[begin MATERIAL TO PROCESS]

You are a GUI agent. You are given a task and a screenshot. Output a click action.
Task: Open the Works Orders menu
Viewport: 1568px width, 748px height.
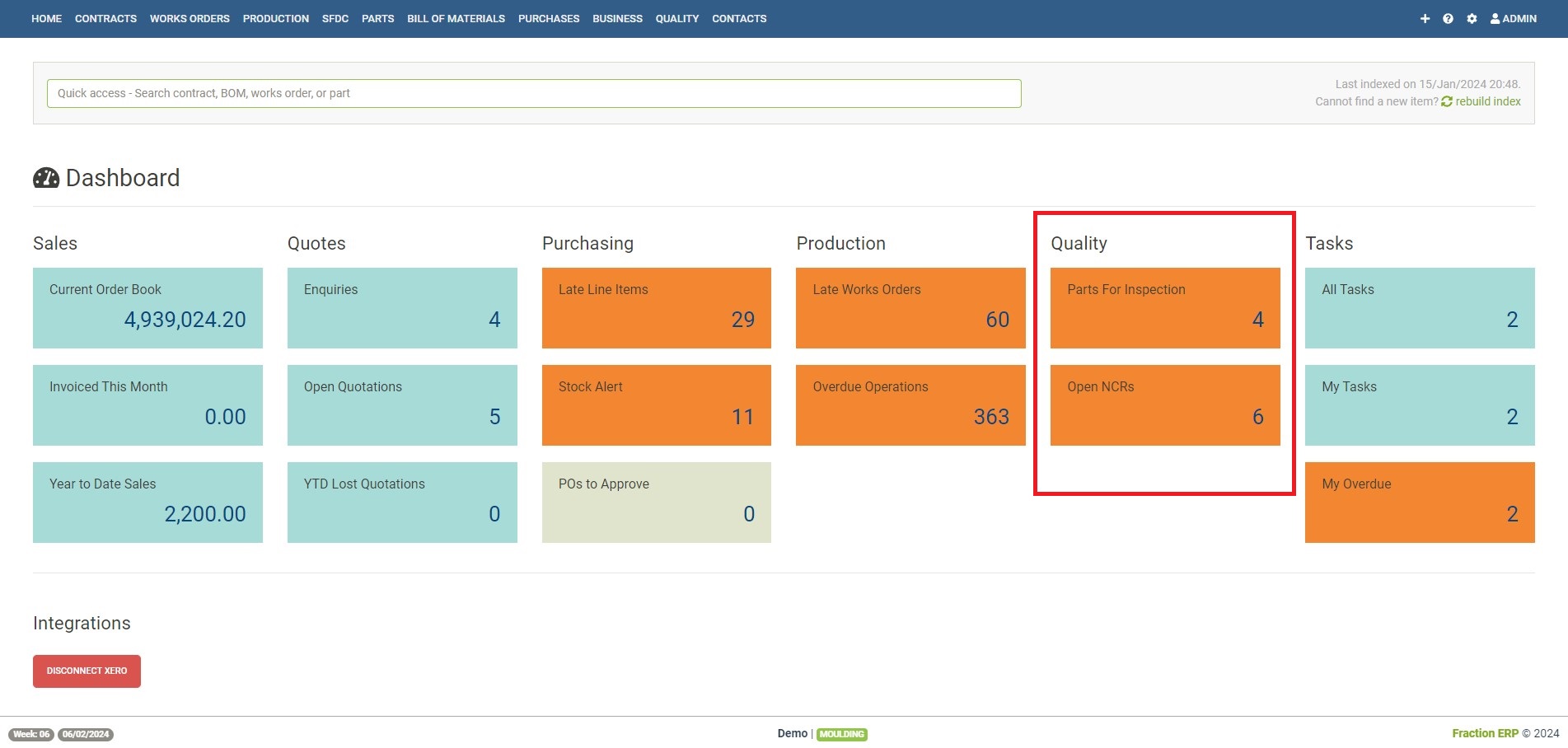(x=190, y=19)
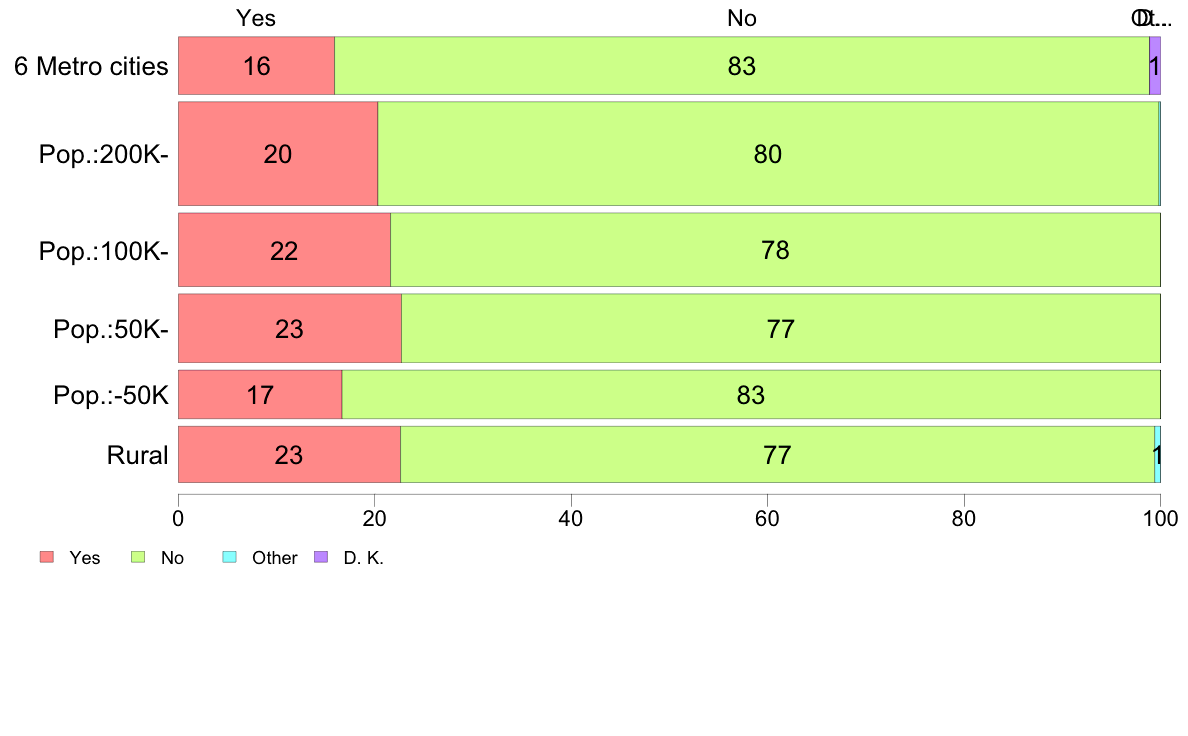Click the 6 Metro cities row label

pyautogui.click(x=91, y=66)
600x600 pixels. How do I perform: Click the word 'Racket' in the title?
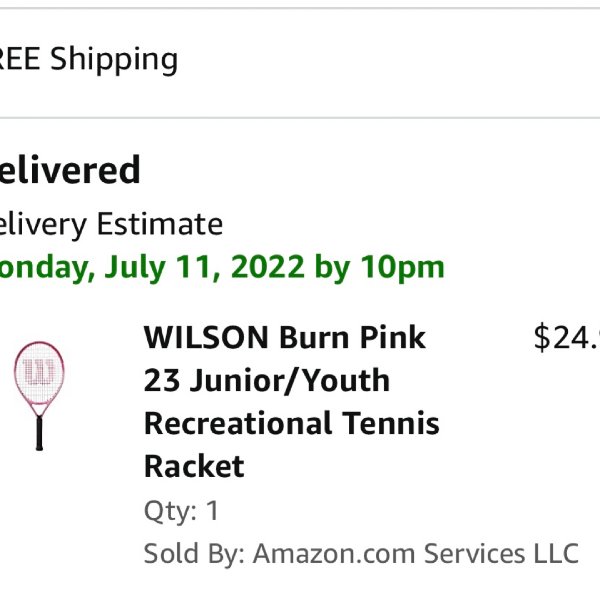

[end MATERIAL TO PROCESS]

WHAT TO DO
Copy every one of the records above line for line without any changes, and leave out the pictures.

THE OUTPUT
You are a GUI agent. You are given a task and a screenshot. Output a click action.
Task: Open the Works Orders menu
Viewport: 1568px width, 748px height.
(x=190, y=19)
Click the 6 Metro cities row label

pyautogui.click(x=91, y=66)
600x600 pixels. How do I perform: Click the word 'Racket' in the title?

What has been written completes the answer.